Abstract:	The mutation of the type-2 vasopressin receptor (V2R) apparently responsible for X-linked congenital nephrogenic diabetes insipidus (CNDI) in the Q3 family consists of a T to C transition in codon 113, causing the change of Arg-113 to Trp. Arg-113 is located in the putative first extracellular loop of the V2R next to a frequently conserved Cys thought to interact via a disulfide bridge with a Cys of the second extracellular loop. The present study explored whether this mutation may account for the CNDI phenotype.

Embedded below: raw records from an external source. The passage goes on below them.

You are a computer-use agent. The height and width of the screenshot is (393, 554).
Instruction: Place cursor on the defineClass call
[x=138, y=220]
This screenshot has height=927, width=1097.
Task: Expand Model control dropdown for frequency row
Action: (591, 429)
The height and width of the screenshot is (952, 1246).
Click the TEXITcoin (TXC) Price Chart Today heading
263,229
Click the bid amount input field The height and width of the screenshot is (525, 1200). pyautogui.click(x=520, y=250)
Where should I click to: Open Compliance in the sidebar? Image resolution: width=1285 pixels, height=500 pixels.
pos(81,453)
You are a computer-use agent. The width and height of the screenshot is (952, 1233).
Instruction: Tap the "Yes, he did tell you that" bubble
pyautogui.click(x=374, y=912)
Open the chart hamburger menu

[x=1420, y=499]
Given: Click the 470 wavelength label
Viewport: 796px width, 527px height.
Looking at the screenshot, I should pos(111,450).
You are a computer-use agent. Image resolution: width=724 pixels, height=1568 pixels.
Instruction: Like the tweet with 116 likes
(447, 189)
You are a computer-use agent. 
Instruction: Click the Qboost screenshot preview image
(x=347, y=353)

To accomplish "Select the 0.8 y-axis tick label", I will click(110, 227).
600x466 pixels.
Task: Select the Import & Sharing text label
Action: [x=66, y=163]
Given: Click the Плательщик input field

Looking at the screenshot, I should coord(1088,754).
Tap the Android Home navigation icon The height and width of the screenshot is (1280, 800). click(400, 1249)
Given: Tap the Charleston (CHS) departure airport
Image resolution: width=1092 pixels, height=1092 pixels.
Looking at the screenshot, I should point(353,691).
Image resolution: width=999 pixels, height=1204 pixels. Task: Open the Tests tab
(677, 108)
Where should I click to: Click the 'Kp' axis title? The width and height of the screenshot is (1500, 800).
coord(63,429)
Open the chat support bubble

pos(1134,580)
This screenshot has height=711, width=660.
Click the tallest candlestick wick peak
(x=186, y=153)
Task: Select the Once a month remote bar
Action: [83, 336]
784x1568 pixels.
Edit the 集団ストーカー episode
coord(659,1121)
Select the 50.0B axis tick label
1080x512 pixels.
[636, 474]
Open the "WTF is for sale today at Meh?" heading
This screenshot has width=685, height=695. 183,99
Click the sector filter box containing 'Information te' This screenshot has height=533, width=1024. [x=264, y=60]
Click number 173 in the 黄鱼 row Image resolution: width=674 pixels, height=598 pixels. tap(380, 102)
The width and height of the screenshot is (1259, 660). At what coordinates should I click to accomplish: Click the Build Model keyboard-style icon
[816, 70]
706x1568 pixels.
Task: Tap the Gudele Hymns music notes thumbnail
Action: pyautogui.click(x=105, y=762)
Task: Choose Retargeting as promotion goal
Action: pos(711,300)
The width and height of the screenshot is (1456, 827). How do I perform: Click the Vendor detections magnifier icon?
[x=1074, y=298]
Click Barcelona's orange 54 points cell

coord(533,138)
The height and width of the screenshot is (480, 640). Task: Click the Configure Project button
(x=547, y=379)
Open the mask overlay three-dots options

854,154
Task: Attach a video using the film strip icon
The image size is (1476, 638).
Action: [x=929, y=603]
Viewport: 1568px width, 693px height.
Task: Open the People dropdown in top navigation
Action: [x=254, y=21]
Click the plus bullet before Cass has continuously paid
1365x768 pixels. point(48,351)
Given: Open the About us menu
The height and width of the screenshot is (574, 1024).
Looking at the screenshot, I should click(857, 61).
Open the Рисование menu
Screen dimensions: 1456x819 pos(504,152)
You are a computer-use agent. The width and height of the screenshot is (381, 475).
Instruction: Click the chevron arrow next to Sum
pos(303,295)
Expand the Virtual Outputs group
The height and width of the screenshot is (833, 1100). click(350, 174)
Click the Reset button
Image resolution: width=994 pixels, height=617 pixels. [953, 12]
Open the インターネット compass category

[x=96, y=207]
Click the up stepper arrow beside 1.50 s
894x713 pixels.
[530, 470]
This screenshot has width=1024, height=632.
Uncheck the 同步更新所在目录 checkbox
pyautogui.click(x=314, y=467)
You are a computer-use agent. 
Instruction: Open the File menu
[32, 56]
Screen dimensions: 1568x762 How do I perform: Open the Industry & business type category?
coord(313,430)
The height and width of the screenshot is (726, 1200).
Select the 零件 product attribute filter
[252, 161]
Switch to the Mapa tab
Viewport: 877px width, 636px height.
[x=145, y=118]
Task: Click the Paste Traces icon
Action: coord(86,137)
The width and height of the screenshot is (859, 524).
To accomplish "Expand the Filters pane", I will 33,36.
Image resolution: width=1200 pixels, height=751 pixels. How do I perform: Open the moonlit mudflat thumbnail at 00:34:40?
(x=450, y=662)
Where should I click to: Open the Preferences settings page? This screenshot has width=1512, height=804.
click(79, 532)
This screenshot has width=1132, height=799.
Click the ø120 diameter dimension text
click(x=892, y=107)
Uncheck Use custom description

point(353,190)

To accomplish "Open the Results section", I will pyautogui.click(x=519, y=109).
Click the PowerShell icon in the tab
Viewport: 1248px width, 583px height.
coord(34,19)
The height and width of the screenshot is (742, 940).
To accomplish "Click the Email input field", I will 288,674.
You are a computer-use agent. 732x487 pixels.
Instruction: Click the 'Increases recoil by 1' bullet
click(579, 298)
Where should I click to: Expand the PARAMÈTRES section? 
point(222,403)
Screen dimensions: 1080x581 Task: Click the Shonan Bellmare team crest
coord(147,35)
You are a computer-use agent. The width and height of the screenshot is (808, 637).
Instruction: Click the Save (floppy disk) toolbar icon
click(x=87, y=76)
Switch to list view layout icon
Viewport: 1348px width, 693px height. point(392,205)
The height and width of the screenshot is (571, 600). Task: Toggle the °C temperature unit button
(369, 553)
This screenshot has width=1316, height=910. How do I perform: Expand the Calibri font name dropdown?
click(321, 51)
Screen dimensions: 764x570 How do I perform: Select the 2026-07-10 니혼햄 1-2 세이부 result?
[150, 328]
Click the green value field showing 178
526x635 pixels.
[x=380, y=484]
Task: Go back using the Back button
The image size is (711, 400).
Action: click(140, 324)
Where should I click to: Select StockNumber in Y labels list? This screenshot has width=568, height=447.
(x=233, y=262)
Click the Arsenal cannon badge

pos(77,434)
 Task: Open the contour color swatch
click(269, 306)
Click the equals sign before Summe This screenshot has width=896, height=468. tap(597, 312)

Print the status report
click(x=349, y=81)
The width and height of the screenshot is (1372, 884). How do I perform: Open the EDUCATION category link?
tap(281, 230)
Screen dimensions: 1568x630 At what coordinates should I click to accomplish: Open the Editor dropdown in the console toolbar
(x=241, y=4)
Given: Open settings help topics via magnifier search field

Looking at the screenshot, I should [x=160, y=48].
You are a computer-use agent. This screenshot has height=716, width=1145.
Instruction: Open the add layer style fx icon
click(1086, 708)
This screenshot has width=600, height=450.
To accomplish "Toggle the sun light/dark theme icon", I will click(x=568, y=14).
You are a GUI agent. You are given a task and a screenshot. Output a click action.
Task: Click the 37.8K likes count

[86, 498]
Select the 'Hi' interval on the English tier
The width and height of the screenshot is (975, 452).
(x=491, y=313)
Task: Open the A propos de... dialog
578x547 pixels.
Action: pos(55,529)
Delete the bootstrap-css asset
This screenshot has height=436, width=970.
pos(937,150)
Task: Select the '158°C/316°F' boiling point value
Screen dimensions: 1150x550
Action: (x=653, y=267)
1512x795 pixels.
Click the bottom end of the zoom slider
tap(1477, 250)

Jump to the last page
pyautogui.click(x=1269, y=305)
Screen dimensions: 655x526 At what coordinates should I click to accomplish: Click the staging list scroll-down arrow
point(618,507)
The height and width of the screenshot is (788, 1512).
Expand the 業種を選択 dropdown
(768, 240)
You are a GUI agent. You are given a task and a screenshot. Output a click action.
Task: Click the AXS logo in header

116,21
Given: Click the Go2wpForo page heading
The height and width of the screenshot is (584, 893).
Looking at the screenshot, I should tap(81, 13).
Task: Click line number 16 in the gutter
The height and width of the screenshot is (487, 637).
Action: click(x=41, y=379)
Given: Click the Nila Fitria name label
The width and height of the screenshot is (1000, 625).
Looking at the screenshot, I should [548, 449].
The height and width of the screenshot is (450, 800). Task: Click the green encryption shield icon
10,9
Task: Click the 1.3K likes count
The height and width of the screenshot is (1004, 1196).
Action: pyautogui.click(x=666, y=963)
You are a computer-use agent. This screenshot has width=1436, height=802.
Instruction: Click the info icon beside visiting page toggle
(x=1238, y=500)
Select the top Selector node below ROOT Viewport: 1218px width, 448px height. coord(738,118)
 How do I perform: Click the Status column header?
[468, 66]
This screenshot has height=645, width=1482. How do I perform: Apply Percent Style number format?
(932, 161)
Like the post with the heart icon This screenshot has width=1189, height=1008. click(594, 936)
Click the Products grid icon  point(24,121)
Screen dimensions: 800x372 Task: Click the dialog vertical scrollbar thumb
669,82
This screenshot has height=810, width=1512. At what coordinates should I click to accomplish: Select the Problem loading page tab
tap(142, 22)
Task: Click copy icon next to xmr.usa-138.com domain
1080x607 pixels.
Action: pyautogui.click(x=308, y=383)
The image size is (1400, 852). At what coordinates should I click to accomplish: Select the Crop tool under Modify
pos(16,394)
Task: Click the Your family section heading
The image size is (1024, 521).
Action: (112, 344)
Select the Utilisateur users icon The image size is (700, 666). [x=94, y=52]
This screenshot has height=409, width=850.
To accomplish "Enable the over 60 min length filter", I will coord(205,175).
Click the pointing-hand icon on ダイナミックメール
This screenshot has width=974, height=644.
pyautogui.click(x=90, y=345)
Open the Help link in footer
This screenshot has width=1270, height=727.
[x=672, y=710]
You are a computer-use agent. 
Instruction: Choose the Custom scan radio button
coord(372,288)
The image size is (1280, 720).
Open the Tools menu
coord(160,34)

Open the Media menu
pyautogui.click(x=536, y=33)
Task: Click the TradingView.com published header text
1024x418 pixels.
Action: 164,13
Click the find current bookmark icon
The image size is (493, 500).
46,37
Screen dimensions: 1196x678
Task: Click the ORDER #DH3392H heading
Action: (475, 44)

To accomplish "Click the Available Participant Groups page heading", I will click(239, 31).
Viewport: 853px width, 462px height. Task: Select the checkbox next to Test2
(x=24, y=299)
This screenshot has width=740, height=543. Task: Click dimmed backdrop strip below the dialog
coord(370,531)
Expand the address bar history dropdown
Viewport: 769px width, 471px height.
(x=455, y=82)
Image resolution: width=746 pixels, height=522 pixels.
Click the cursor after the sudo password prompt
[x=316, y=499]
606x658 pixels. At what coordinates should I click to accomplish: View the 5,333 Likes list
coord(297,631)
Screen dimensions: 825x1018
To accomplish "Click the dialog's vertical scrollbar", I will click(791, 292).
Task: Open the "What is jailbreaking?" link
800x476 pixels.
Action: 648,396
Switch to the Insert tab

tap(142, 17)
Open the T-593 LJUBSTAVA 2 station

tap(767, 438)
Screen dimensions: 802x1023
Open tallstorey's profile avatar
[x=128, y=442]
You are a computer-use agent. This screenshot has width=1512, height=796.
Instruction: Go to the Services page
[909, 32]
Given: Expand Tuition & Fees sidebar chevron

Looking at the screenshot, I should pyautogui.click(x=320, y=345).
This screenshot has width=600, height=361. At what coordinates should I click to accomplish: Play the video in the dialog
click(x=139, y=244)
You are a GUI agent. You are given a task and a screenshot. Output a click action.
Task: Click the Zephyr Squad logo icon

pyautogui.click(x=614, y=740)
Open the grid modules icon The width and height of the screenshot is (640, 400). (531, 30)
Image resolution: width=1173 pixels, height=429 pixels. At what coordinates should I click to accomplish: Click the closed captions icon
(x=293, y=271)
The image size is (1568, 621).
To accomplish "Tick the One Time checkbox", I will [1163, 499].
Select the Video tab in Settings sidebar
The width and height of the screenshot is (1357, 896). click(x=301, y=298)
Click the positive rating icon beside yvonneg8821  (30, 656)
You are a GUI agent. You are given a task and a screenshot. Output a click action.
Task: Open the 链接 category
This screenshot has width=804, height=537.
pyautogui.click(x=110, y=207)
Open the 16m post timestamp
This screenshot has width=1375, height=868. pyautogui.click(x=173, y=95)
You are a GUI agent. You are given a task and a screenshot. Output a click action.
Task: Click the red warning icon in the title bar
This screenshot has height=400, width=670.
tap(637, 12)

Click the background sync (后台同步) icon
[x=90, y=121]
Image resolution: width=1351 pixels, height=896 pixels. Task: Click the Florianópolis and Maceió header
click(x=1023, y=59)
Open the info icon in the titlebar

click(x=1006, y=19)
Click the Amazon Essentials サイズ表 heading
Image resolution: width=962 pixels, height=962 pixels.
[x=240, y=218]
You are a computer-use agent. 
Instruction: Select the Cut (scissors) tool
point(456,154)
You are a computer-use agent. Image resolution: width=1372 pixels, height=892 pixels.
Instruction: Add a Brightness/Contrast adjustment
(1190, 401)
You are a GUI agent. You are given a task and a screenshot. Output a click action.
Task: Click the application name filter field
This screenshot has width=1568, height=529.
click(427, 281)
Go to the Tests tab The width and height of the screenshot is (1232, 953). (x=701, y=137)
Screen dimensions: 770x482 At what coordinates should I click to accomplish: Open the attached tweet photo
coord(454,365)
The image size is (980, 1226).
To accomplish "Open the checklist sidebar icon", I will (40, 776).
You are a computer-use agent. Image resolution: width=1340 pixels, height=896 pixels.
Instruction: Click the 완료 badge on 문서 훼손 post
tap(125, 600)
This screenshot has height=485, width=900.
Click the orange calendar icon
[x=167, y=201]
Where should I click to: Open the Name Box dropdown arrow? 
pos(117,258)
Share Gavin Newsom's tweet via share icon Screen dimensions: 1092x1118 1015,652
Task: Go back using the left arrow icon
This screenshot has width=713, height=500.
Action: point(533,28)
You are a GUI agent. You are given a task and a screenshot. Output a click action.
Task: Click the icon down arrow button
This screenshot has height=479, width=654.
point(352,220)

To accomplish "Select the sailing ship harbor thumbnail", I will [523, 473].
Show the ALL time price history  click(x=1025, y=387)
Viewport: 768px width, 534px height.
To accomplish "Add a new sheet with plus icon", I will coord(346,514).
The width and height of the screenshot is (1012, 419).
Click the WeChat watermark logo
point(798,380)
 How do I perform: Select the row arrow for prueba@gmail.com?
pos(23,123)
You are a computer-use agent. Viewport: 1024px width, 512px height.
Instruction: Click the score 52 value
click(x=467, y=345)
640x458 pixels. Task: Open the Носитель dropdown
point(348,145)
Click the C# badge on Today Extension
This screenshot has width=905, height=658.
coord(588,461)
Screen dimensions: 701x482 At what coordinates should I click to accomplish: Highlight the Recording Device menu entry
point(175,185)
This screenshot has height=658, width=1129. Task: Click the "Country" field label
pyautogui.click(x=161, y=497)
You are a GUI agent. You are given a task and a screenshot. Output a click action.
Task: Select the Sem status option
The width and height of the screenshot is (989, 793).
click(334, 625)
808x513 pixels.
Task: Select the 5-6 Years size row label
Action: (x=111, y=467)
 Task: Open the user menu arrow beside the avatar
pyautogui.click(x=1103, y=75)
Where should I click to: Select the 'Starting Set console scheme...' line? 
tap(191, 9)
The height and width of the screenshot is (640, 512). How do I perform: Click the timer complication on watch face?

The mutation was excised from the genomic DNA of a Q3 patient and introduced into the V2R cDNA, which was then placed into an expression plasmid and transfected into COS cells for transient expression and murine L cells for stable expression. Studies with L cells expressing similar levels of wild type and Q3 receptors showed that the mutant receptor has a 20-fold reduced affinity for arginine vasopressin (AVP) and stimulates adenylyl cyclase with an EC50 that is increased by a factor of about 60-fold. The same shift in the EC50 for adenylyl cyclase stimulation was obtained when deamino[8-D-Arg]vasopressin was substituted for AVP. Studies with COS cells revealed that at equal levels of transfected DNA, the mutant receptor is expressed at lower levels (about 20%) than the wild type receptor, indicating that the mutation hinders the transport of the receptor to the cell membrane.(ABSTRACT TRUNCATED AT 250 WORDS)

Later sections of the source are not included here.